Champions: occhio ai neo-Galacticos di CR7, Mou si schianta a Parigi
Di Emanuele SaccardoReal Madrid – Borussia Dortmund 3-0
3′ Bale, 26′ Isco, 56′ C. Ronaldo
Psg – Chelsea 3-1
3′ Lavezzi (P), 26′ Hazard rig. (C), 62′ Daviz Luiz aut. (C), 93′ Pastore (P)
Seconda parte delle gare di andata dei quarti di finale della Champions League 2014: sulla strada verso Lisbona, nessuna sorpresa da Madrid, qualche bookmaker con le mani tra i capelli, invece, dalle parti di Parigi. A questo punto della competizione più importante del Vecchio Continente, non c’è da sorprendersi più di nulla in realtà; quando si affrontano le otto migliori squadre d’Europa, beh, tutto può succedere. Eppure il pesante tonfo di sua maestà Mourinho a due passi da Versailles, in tutta sincerità, non era così ipotizzabile.

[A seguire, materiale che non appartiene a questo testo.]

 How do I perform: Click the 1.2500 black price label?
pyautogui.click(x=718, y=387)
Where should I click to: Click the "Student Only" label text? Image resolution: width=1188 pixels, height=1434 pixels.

A leggere bene i segnali, le dichiarazioni e l’andamento di Psg e Chelsea in questa stagione, si scopre che puntare tutto sui parigini non è poi una follia. Lo Special One, a suo tempo, ebbe a dichiarare quanto la sua squadra non fosse pronta per arrivare a primeggiare in Champions – e, in tutta franchezza, anche in Premier si è fatta scippare la testa della classifica dal Liverpool. Così il 3-1 targato Lavezzi e Pastore (cui si aggiunge il goffo autogol di David Luiz) non stupisce, soprattutto per la forza e la compattezza dei padroni di casa guidati da Blanc. Più velocità sulle fasce e più peso in attacco rispetto alla lenta retroguardia capitanata da Terry, e un bonus andato a buon fine: l’assenza di Eto’o e Torres sulla sponda dei londinesi. Il ritorno, ad ogni modo, non sarà una pura formalità per i transalpini che puntano in alto: non ci sarà forse Ibra (uscito anzitempo per un sospetto stiramento) e non è sicura nemmeno la presenza di Verratti. In più, a Stamford Bridge il pubblico potrebbe trascinare i Blues verso un’impresa che saprebbe di miracolo.
Discorso a parte per l’armata semi invincibile costruita da Carlo Ancelotti. Il gruppo che il tecnico ex Milan ha ereditato proprio da Mourinho, non è più un’accozzaglia di fenomeni: è un fenomeno a 11 teste. Tutti corrono, contrastano, giocano, attaccano e difendono con un obiettivo chiaro e comune: vincere. Il vertice naturale dei neo-Galacticos non può essere che Cristiano Ronaldo, giunto ieri sera alla rete numero 14 nel torneo di quest’anno – eguagliato il record di Messi e Altafini, con almeno un’altra partita da disputare per superarlo.
Abbiamo definito il Real semi invincibile soltanto perché nella Liga ha perso due gare di fila, facendosi soffiare la testa dall’Atletico e vedendosi scavalcato dal Barcellona. Ma ieri, contro il Borussia Dortmund, la macchina perfetta messa a punto da Don Carlo ha ricominciato a mangiarsi asfalto e avversari. Con tutta la buona volontà, i gialloneri di Klopp (finalisti della passata edizione, è bene ricordarlo) non hanno potuto granché di fronte alle Merengues. Il 3-0 mandato in archivio grazie a Bale, Isco e CR7, però, non deve totalmente ingannare, perché i tedeschi hanno cercato più volte la via della rete e avrebbero anche meritato un gol – che in ottica qualificazione sarebbe stato di platino.
Non è bastata l’abnegazione: quando in campo non c’è il più importante finalizzatore della tua rosa, ogni tentativo diventa vano. Klopp può quindi recriminare per la pesante assenza del bomber Lewandowski, giustiziere proprio dei Blancos con il poker nella semifinale del 2013. Quest’anno è tutto diverso, il Real ha fame e vuole la Decima e la gara di ritorno del Westfalenstadion si profila all’orizzonte come una pura formalità; anche se in casa del Madrid il fiato resta sospeso per le sorti di Ronaldo. Il Pallone d’Oro è uscito prima del novantesimo per il riacutizzarsi del dolore al ginocchio destro che lo ha tormentato nell’ultimo periodo. Ancelotti e tutto il popolo madrileno restano con le dita incrociate.